Anche questo ha pesato nel determinare la sconfitta.

Nella sua breve e tormentata esistenza il PD aveva introdotto nella vita interna un criterio – le primarie – per scegliere i candidati a competere nelle elezioni politiche, regionali e comunali.

Era un modello nuovo, democratico che promuoveva la partecipazione degli iscritti e degli elettori. Invece, col passare degli anni, le primarie sono state limitate, dismesse e sacrificate sullo sconsacrato altare delle spartizioni correntizie. A primavera ci sarà un’importante tornata elettorale, è tempo di invertire la rotta e di restaurare e rinverdire le primarie nella loro pienezza e di reclamarne l’applicazione puntuale anziché farsi imporre le scelte dal centro, dal vertice correntizio.

La costanza della vita democratica di un partito è sostanza e parte non secondaria della sua identità, della sua carta di valori, del suo statuto. A proposito di identità: sempre più spesso nel passato recente e in modo ormai angoscioso e impaziente dopo la sconfitta l’identità del PD fissata da Veltroni nel congresso fondativo del 2008 viene revocata in dubbio. Nato dalla fusione tra parte del vecchio PCI e la sinistra DC ad ogni diversa stagione politica il PD ha cambiato segretario e visto prevalere l’uno o l’altro indirizzo dei due soci fondatori.

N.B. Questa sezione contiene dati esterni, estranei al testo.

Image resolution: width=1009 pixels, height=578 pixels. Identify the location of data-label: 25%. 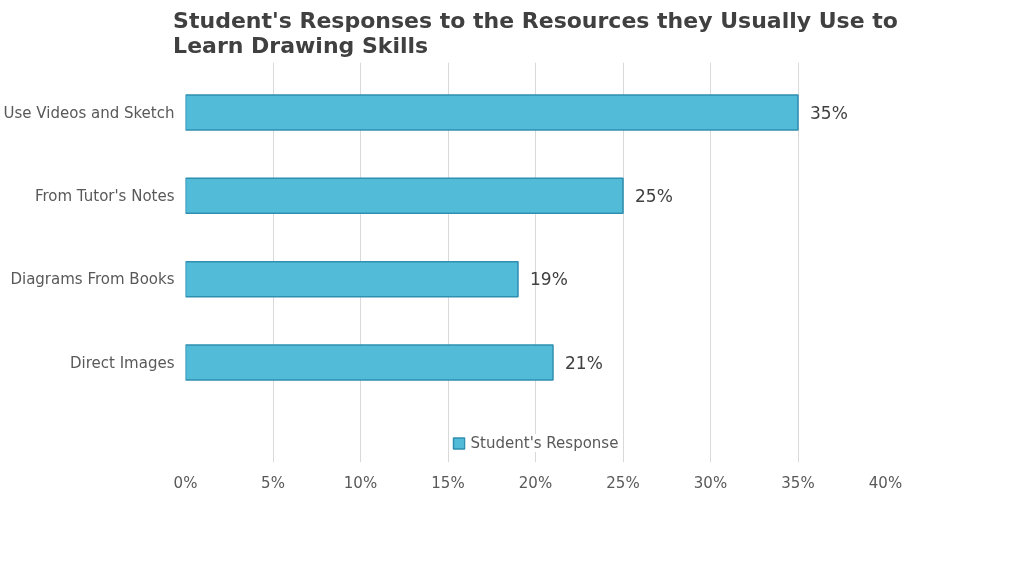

Il risultato è stato quello di una successione di scissioni: di Bersani e Speranza quando comandava Renzi, di Renzi e Calenda quando comandava Zingaretti.

Segno inconfutabile di un amalgama non riuscito. Come immaginare di cambiare verso senza ancorarsi a un fondamento più solido di questo, un fondamento indipendente dall’alleato di turno? Emanuele Fiano dirigente e parlamentare milanese del PD dopo la sconfitta ha scritto: «Abbiamo alle spalle un secolo e mezzo di storia e di conquiste del movimento socialdemocratico dei lavoratori; non ci dovrebbe risultare difficile sapere da dove ripartire. Naturalmente a patto di riconoscersi in quella storia».

Se il PD privo di questo fondamento si avventurasse in alleanze vuoi con i 5 Stelle, vuoi con Renzi e Calenda sarebbe destinato a subire nuove traumatiche lacerazioni.